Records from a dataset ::

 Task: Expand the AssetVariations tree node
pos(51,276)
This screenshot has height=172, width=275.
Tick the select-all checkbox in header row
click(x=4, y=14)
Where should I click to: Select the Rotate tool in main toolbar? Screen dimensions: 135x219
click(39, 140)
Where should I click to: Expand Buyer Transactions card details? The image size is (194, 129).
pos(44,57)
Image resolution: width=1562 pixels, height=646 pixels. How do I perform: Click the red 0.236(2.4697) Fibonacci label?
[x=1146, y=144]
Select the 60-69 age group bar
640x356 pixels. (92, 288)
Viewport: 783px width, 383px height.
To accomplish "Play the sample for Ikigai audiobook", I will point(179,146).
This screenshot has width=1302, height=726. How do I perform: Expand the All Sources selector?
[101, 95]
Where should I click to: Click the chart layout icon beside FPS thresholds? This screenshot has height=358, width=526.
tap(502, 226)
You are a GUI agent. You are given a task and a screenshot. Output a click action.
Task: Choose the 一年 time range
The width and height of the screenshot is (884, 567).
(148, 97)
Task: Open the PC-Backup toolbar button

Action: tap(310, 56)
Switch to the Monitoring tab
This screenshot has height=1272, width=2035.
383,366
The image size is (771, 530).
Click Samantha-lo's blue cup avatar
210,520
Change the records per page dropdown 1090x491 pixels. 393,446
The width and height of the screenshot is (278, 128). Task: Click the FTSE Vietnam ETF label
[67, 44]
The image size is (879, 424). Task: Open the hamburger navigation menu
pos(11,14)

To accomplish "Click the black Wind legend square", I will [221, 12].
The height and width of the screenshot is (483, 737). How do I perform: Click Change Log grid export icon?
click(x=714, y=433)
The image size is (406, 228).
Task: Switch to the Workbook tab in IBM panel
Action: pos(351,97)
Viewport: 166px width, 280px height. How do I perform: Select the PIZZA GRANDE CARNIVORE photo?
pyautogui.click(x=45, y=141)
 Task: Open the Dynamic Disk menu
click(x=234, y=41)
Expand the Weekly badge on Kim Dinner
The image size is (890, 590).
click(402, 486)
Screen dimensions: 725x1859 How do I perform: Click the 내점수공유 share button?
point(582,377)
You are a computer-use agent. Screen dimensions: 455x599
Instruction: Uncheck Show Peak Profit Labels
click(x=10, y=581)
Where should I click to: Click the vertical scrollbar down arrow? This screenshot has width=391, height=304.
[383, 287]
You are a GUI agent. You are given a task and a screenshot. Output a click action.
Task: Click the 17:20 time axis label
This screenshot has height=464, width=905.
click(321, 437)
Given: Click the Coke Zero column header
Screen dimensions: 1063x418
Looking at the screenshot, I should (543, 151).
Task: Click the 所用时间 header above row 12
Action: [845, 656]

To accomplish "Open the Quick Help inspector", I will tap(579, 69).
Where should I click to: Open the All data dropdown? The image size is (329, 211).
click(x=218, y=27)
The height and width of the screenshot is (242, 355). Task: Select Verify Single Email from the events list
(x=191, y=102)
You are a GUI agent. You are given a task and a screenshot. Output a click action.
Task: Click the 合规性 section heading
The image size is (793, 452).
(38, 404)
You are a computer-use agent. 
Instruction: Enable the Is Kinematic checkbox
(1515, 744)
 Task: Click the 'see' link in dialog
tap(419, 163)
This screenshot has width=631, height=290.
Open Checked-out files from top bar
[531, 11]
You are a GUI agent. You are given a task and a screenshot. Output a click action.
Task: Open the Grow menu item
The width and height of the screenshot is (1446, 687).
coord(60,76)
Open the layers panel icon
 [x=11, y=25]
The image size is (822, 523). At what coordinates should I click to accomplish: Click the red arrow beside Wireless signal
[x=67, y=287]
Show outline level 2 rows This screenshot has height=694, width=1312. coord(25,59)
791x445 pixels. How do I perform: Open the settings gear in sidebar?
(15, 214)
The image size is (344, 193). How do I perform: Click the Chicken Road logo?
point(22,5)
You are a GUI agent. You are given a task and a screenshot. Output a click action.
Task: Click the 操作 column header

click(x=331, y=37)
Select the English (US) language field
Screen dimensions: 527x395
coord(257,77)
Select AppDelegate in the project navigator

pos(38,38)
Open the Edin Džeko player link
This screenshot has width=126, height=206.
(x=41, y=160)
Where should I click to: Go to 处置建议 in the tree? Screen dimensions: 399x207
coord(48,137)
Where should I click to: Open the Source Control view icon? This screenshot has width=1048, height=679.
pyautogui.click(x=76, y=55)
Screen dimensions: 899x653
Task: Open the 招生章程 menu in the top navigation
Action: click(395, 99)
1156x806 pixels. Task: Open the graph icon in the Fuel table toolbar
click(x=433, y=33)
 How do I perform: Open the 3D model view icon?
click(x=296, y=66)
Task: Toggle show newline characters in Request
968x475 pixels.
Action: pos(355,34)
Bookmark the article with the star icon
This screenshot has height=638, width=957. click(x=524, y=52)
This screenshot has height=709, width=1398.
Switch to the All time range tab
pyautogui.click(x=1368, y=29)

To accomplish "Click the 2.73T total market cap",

What you are asked to do :: Transcribe the items above line for line, with no changes.

Solution to the problem ::
 Task: Expand the AssetVariations tree node
pos(51,276)
This screenshot has height=172, width=275.
Tick the select-all checkbox in header row
click(x=4, y=14)
Where should I click to: Select the Rotate tool in main toolbar? Screen dimensions: 135x219
click(39, 140)
Where should I click to: Expand Buyer Transactions card details? The image size is (194, 129).
pos(44,57)
Image resolution: width=1562 pixels, height=646 pixels. How do I perform: Click the red 0.236(2.4697) Fibonacci label?
[x=1146, y=144]
Select the 60-69 age group bar
640x356 pixels. (92, 288)
Viewport: 783px width, 383px height.
To accomplish "Play the sample for Ikigai audiobook", I will point(179,146).
This screenshot has width=1302, height=726. How do I perform: Expand the All Sources selector?
[101, 95]
Where should I click to: Click the chart layout icon beside FPS thresholds? This screenshot has height=358, width=526.
tap(502, 226)
You are a GUI agent. You are given a task and a screenshot. Output a click action.
Task: Choose the 一年 time range
The width and height of the screenshot is (884, 567).
(148, 97)
Task: Open the PC-Backup toolbar button

Action: tap(310, 56)
Switch to the Monitoring tab
This screenshot has height=1272, width=2035.
383,366
The image size is (771, 530).
Click Samantha-lo's blue cup avatar
210,520
Change the records per page dropdown 1090x491 pixels. 393,446
The width and height of the screenshot is (278, 128). Task: Click the FTSE Vietnam ETF label
[67, 44]
The image size is (879, 424). Task: Open the hamburger navigation menu
pos(11,14)

To accomplish "Click the black Wind legend square", I will [221, 12].
The height and width of the screenshot is (483, 737). How do I perform: Click Change Log grid export icon?
click(x=714, y=433)
The image size is (406, 228).
Task: Switch to the Workbook tab in IBM panel
Action: pos(351,97)
Viewport: 166px width, 280px height. How do I perform: Select the PIZZA GRANDE CARNIVORE photo?
pyautogui.click(x=45, y=141)
 Task: Open the Dynamic Disk menu
click(x=234, y=41)
Expand the Weekly badge on Kim Dinner
The image size is (890, 590).
click(402, 486)
Screen dimensions: 725x1859 How do I perform: Click the 내점수공유 share button?
point(582,377)
You are a computer-use agent. Screen dimensions: 455x599
Instruction: Uncheck Show Peak Profit Labels
click(x=10, y=581)
Where should I click to: Click the vertical scrollbar down arrow? This screenshot has width=391, height=304.
[383, 287]
You are a GUI agent. You are given a task and a screenshot. Output a click action.
Task: Click the 17:20 time axis label
This screenshot has height=464, width=905.
click(321, 437)
Given: Click the Coke Zero column header
Screen dimensions: 1063x418
Looking at the screenshot, I should (543, 151).
Task: Click the 所用时间 header above row 12
Action: [845, 656]

To accomplish "Open the Quick Help inspector", I will tap(579, 69).
Where should I click to: Open the All data dropdown? The image size is (329, 211).
click(x=218, y=27)
The height and width of the screenshot is (242, 355). Task: Select Verify Single Email from the events list
(x=191, y=102)
You are a GUI agent. You are given a task and a screenshot. Output a click action.
Task: Click the 合规性 section heading
The image size is (793, 452).
(38, 404)
You are a computer-use agent. 
Instruction: Enable the Is Kinematic checkbox
(1515, 744)
 Task: Click the 'see' link in dialog
tap(419, 163)
This screenshot has width=631, height=290.
Open Checked-out files from top bar
[531, 11]
You are a GUI agent. You are given a task and a screenshot. Output a click action.
Task: Open the Grow menu item
The width and height of the screenshot is (1446, 687).
coord(60,76)
Open the layers panel icon
 [x=11, y=25]
The image size is (822, 523). At what coordinates should I click to accomplish: Click the red arrow beside Wireless signal
[x=67, y=287]
Show outline level 2 rows This screenshot has height=694, width=1312. coord(25,59)
791x445 pixels. How do I perform: Open the settings gear in sidebar?
(15, 214)
The image size is (344, 193). How do I perform: Click the Chicken Road logo?
point(22,5)
You are a GUI agent. You are given a task and a screenshot. Output a click action.
Task: Click the 操作 column header

click(x=331, y=37)
Select the English (US) language field
Screen dimensions: 527x395
coord(257,77)
Select AppDelegate in the project navigator

pos(38,38)
Open the Edin Džeko player link
This screenshot has width=126, height=206.
(x=41, y=160)
Where should I click to: Go to 处置建议 in the tree? Screen dimensions: 399x207
coord(48,137)
Where should I click to: Open the Source Control view icon? This screenshot has width=1048, height=679.
pyautogui.click(x=76, y=55)
Screen dimensions: 899x653
Task: Open the 招生章程 menu in the top navigation
Action: click(395, 99)
1156x806 pixels. Task: Open the graph icon in the Fuel table toolbar
click(x=433, y=33)
 How do I perform: Open the 3D model view icon?
click(x=296, y=66)
Task: Toggle show newline characters in Request
968x475 pixels.
Action: pos(355,34)
Bookmark the article with the star icon
This screenshot has height=638, width=957. click(x=524, y=52)
This screenshot has height=709, width=1398.
Switch to the All time range tab
pyautogui.click(x=1368, y=29)

To accomplish "Click the 2.73T total market cap",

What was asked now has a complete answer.